[Opening Listed entries section]
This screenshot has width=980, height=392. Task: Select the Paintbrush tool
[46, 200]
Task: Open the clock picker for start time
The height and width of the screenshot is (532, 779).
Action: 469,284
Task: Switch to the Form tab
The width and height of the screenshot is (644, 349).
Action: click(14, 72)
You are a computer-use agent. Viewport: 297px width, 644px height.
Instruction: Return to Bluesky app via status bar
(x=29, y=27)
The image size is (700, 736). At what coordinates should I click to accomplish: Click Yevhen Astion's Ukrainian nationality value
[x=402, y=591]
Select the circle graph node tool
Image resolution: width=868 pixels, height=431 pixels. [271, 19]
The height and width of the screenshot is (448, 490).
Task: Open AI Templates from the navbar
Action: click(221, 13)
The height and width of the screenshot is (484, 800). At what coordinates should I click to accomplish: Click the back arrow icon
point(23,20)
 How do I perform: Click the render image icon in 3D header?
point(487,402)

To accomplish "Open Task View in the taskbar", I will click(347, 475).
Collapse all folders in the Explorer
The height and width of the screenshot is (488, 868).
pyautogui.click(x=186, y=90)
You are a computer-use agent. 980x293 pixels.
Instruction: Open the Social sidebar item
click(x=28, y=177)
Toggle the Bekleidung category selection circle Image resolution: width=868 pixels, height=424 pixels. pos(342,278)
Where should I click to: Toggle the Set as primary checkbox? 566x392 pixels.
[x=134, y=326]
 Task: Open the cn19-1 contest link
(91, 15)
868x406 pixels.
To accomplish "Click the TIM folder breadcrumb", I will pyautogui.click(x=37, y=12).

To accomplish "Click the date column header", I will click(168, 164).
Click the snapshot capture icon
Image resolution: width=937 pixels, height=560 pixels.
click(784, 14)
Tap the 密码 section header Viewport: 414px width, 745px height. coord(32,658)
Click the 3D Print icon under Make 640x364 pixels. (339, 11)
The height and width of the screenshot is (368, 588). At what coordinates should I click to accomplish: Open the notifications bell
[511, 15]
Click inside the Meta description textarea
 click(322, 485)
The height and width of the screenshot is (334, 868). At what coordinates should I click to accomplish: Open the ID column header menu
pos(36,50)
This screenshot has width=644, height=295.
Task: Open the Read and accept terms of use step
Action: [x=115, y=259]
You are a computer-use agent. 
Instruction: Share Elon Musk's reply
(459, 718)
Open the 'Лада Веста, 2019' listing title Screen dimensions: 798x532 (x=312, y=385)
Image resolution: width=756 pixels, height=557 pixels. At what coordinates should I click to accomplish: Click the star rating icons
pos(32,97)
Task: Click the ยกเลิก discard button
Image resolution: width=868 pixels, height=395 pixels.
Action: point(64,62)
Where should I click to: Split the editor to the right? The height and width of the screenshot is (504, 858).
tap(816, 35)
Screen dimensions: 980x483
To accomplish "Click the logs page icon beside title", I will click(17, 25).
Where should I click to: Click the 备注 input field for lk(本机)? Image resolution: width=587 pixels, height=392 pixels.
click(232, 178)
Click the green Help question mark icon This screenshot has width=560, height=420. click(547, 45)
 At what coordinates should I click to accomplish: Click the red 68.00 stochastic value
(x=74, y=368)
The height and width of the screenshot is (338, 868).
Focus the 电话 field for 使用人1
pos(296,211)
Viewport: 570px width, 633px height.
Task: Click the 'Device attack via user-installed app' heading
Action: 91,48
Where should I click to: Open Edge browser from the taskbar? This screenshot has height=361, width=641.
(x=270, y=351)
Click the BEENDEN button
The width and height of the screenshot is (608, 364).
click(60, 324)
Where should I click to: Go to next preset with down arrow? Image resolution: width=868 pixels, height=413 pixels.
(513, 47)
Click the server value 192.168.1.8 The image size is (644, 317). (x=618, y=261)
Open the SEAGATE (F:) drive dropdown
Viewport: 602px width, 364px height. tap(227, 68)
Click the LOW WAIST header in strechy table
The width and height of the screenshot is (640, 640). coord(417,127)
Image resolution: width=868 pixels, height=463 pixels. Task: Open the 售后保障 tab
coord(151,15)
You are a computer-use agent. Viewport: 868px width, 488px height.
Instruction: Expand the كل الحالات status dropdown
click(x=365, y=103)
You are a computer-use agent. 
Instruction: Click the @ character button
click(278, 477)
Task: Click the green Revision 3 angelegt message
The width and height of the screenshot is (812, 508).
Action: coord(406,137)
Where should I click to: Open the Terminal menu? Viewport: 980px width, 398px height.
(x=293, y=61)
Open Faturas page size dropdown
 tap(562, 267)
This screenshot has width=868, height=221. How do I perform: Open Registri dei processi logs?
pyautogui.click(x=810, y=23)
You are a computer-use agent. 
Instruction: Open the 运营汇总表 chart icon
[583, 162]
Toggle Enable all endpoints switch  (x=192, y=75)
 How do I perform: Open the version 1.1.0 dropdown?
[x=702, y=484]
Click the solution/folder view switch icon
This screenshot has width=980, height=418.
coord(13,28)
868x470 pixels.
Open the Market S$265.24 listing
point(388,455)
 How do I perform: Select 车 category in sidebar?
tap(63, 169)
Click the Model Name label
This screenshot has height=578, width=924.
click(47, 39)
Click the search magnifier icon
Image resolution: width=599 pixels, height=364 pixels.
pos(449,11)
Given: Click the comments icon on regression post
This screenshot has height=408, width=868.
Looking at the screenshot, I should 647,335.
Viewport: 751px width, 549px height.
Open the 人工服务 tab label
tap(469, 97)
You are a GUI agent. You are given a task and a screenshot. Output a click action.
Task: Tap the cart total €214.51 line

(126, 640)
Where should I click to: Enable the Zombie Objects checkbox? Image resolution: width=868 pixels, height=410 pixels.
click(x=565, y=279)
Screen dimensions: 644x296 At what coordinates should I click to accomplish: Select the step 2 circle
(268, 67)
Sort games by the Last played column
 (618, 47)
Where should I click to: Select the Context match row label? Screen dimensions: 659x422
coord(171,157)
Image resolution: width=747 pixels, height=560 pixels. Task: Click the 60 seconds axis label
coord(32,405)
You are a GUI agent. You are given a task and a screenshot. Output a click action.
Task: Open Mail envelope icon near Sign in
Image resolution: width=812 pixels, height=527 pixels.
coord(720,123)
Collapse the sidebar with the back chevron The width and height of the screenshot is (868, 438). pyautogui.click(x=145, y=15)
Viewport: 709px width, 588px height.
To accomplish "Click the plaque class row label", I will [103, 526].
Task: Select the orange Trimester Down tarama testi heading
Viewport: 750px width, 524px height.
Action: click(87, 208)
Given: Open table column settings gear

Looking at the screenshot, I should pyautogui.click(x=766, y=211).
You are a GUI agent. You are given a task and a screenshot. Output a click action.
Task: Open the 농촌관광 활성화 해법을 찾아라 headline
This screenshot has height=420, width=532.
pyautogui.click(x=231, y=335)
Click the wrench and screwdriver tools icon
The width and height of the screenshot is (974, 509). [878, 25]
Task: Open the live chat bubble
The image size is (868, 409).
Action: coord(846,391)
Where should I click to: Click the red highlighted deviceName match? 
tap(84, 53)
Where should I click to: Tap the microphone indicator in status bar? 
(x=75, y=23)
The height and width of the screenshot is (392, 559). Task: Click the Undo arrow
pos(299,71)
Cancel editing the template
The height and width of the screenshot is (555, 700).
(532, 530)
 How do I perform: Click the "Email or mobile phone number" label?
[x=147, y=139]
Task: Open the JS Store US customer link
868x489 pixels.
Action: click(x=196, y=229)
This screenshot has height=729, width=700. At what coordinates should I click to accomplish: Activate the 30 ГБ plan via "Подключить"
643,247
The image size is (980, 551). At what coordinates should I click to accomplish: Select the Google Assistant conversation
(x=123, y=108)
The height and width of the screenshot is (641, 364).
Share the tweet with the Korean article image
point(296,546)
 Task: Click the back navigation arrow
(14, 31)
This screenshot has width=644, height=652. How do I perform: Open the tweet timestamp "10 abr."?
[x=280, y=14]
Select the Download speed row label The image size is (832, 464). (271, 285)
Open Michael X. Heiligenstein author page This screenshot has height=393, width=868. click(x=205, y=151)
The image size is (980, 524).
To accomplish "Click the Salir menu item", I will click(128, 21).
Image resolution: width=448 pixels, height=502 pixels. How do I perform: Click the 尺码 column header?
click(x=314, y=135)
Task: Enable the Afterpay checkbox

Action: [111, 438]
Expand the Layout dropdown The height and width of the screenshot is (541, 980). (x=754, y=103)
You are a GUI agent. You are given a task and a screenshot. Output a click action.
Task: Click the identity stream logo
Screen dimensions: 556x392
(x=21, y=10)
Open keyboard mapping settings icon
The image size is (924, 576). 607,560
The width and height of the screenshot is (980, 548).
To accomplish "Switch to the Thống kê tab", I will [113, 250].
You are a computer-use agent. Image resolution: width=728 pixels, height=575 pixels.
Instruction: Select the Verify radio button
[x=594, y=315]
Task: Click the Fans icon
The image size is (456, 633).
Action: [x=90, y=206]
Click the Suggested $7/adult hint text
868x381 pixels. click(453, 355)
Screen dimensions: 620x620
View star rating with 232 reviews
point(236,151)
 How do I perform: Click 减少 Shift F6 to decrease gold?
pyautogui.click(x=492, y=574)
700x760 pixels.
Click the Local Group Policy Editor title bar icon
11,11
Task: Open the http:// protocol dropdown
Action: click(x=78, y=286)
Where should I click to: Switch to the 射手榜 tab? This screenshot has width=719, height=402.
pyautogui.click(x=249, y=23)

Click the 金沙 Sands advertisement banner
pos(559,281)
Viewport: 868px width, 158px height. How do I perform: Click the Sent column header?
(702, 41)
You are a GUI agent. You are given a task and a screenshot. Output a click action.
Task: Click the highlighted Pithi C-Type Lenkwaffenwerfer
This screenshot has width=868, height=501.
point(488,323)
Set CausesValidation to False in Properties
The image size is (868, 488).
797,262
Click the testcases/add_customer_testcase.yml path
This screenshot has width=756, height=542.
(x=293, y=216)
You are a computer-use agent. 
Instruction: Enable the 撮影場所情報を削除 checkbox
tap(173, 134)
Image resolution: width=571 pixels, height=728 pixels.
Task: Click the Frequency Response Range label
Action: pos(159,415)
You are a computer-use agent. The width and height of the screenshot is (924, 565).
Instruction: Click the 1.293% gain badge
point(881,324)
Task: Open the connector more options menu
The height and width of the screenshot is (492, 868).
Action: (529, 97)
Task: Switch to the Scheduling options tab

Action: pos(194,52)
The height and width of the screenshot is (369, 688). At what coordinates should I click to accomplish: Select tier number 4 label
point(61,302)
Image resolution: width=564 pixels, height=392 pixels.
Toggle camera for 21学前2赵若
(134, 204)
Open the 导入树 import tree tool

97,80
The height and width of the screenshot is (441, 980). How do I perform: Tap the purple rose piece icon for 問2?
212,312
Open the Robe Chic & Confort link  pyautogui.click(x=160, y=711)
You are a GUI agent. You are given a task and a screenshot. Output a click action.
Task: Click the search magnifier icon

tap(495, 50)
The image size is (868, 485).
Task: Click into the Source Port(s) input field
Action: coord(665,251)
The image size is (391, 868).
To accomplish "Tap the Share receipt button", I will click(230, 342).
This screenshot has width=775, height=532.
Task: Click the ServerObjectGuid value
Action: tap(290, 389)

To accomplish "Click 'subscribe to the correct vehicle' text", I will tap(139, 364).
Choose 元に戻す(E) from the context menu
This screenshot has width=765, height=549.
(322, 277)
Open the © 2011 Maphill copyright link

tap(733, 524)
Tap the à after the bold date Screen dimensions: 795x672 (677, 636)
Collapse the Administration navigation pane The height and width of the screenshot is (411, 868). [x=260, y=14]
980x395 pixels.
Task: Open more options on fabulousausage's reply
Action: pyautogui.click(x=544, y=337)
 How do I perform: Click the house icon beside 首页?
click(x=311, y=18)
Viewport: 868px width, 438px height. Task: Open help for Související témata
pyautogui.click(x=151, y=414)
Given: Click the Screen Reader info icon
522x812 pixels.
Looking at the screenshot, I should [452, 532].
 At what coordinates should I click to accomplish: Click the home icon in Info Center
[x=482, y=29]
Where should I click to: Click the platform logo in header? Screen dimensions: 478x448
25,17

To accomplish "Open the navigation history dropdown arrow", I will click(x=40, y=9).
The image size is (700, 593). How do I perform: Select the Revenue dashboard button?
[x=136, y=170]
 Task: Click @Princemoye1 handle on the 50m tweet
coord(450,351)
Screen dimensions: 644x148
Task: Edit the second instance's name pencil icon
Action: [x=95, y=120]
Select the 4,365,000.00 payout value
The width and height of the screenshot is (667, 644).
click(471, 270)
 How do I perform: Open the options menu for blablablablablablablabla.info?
[Closing Listed entries section]
_Your task_
Retype exactly the span of lines from the one with "Task: Open the connector more options menu" through the one with "Open the Robe"; include both ends and omit the rest of the material.

_Answer to this exercise_
Task: Open the connector more options menu
The height and width of the screenshot is (492, 868).
Action: (529, 97)
Task: Switch to the Scheduling options tab

Action: pos(194,52)
The height and width of the screenshot is (369, 688). At what coordinates should I click to accomplish: Select tier number 4 label
point(61,302)
Image resolution: width=564 pixels, height=392 pixels.
Toggle camera for 21学前2赵若
(134, 204)
Open the 导入树 import tree tool

97,80
The height and width of the screenshot is (441, 980). How do I perform: Tap the purple rose piece icon for 問2?
212,312
Open the Robe Chic & Confort link  pyautogui.click(x=160, y=711)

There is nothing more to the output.